**Provided information**:
○ ○ ○ ○

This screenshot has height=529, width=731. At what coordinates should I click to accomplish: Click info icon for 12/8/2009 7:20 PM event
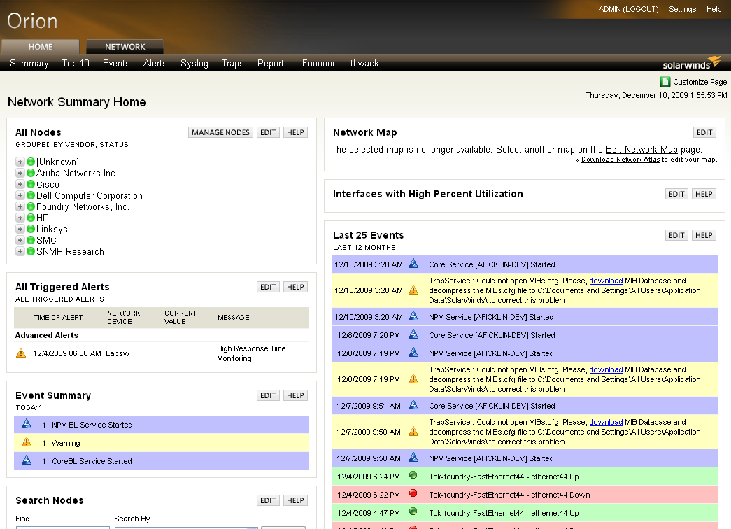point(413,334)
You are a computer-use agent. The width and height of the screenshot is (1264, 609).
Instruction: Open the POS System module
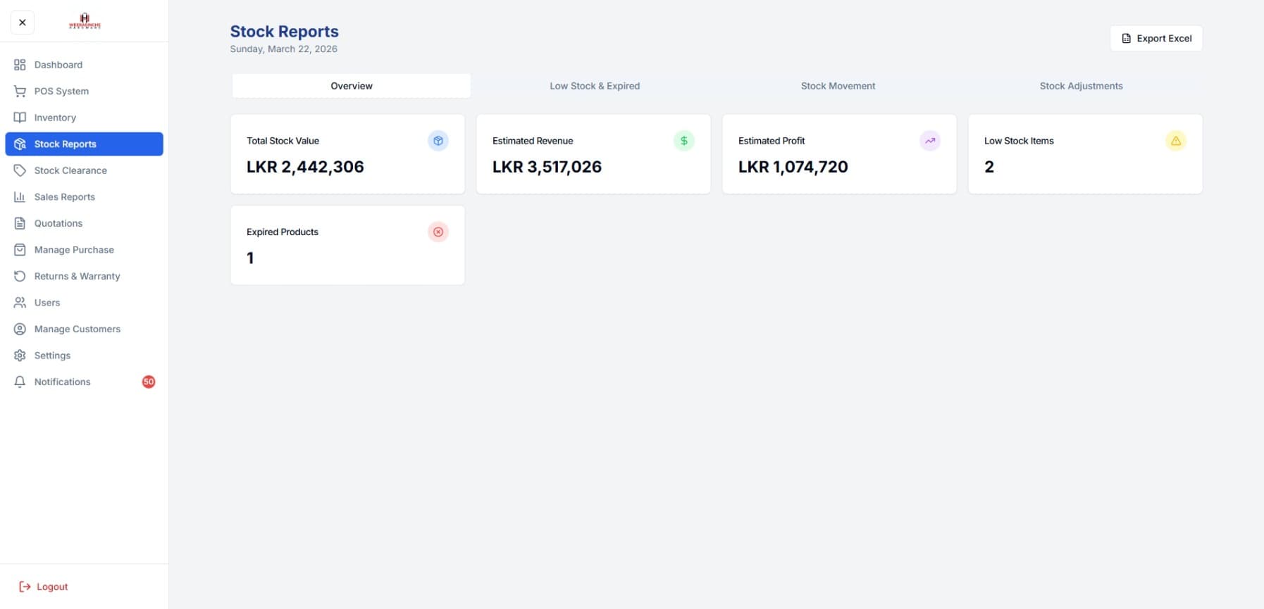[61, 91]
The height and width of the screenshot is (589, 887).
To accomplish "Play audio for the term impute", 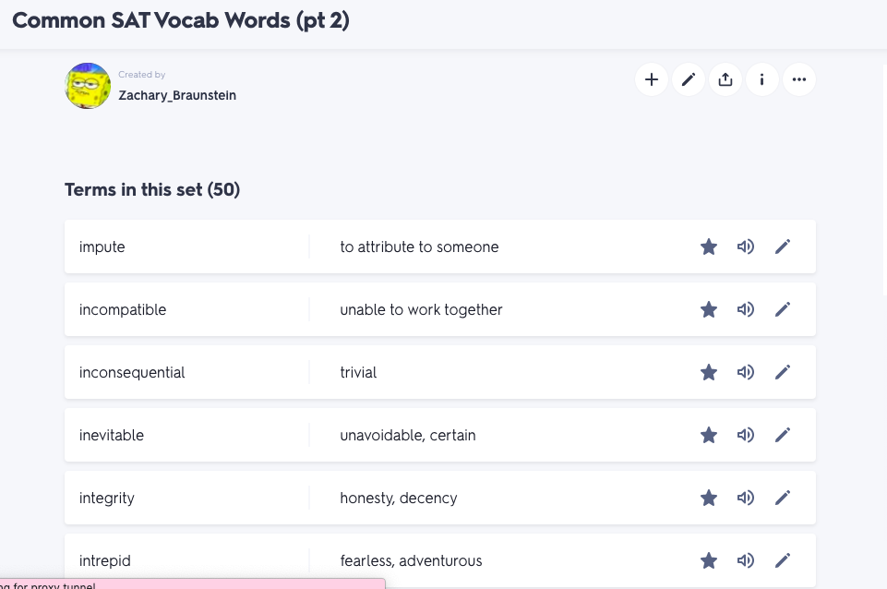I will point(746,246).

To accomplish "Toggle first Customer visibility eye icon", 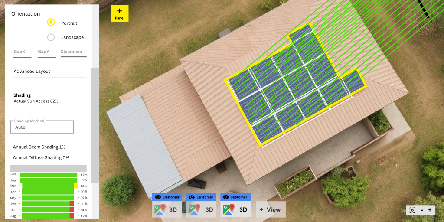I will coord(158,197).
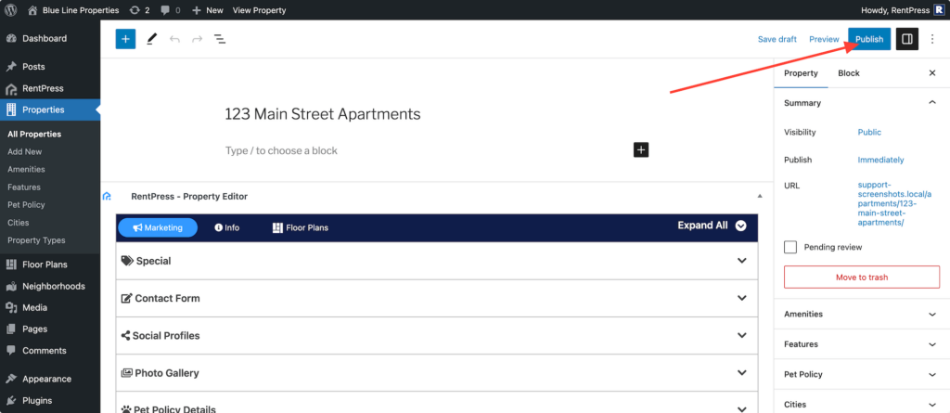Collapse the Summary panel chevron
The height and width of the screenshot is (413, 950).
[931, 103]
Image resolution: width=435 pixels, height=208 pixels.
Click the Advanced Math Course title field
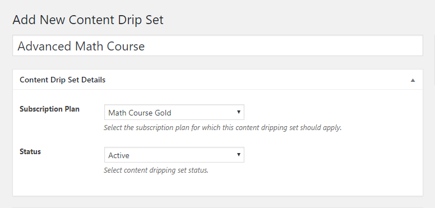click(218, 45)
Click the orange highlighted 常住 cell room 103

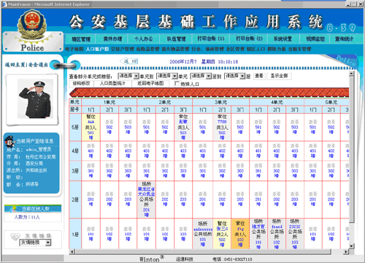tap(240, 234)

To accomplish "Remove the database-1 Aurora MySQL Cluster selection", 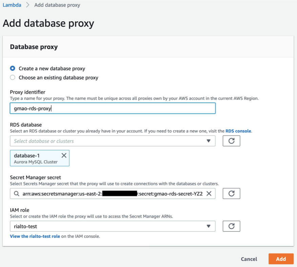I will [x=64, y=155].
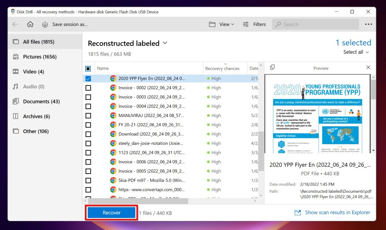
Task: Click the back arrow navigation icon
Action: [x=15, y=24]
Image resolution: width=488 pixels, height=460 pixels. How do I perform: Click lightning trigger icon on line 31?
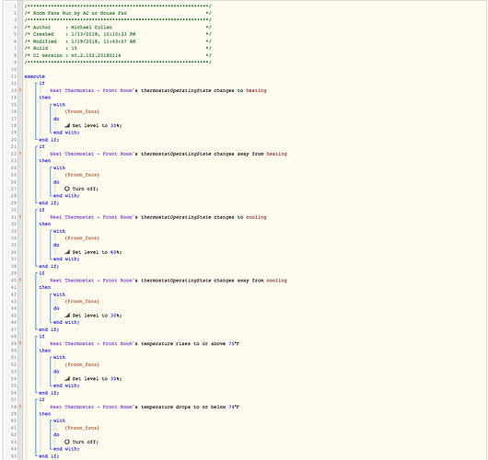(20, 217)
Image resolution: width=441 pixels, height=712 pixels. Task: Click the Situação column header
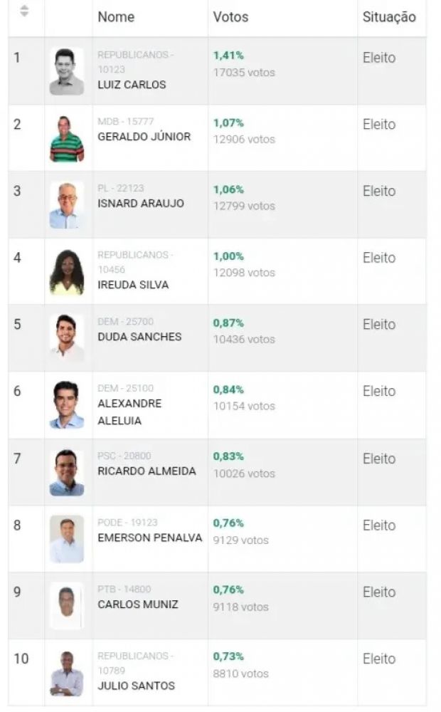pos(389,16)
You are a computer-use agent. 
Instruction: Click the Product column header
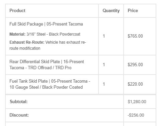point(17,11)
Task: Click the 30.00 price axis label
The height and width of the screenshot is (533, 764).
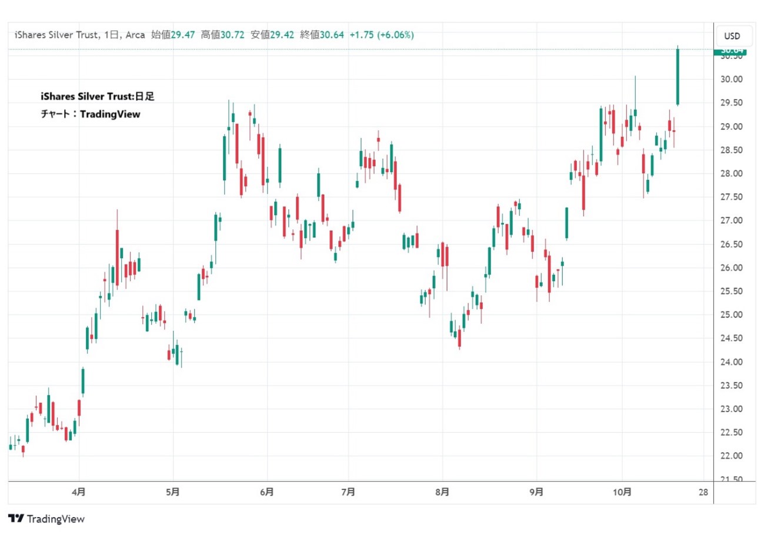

○ ○ ○ ○

**The task**: Among the lines above, which ones hold the string "computer"? Show them.

**Solution**:
You are a computer-use agent. The width and height of the screenshot is (1264, 609).
You are a computer-use agent. 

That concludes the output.